[Saved data entries]
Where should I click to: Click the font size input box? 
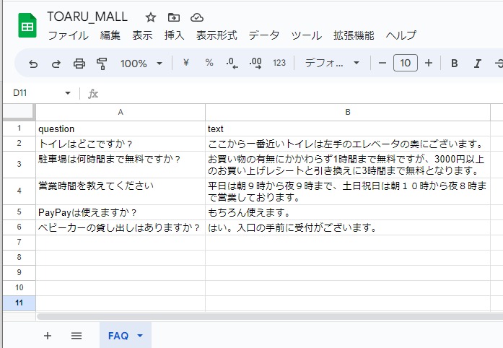coord(405,64)
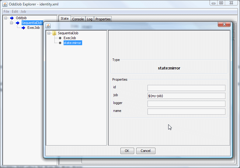Click the SequentialJob folder icon in dialog

pos(54,33)
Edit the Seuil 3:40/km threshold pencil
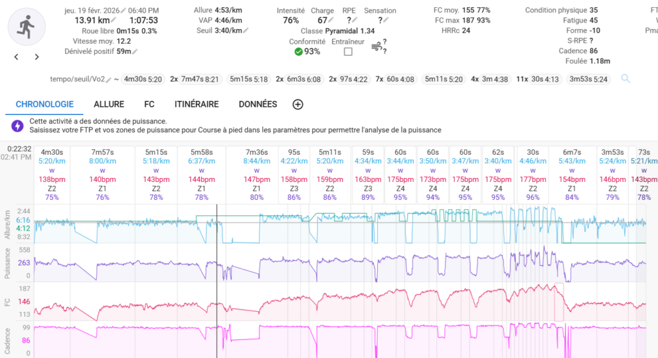This screenshot has width=658, height=358. [x=245, y=31]
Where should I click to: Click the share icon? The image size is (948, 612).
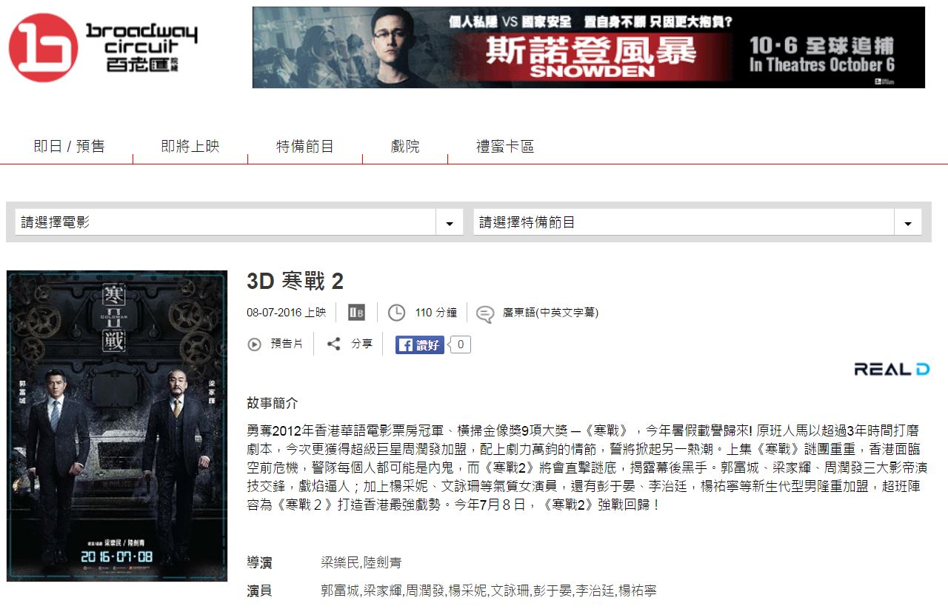click(x=334, y=344)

• PROBLEM: Every line from the one containing "Where should I click to: Click the share" through the last line of the data is to be retyped exactly, with nothing added and no pictures included.

• WRITTEN RESPONSE:
Where should I click to: Click the share icon? The image size is (948, 612).
click(x=334, y=344)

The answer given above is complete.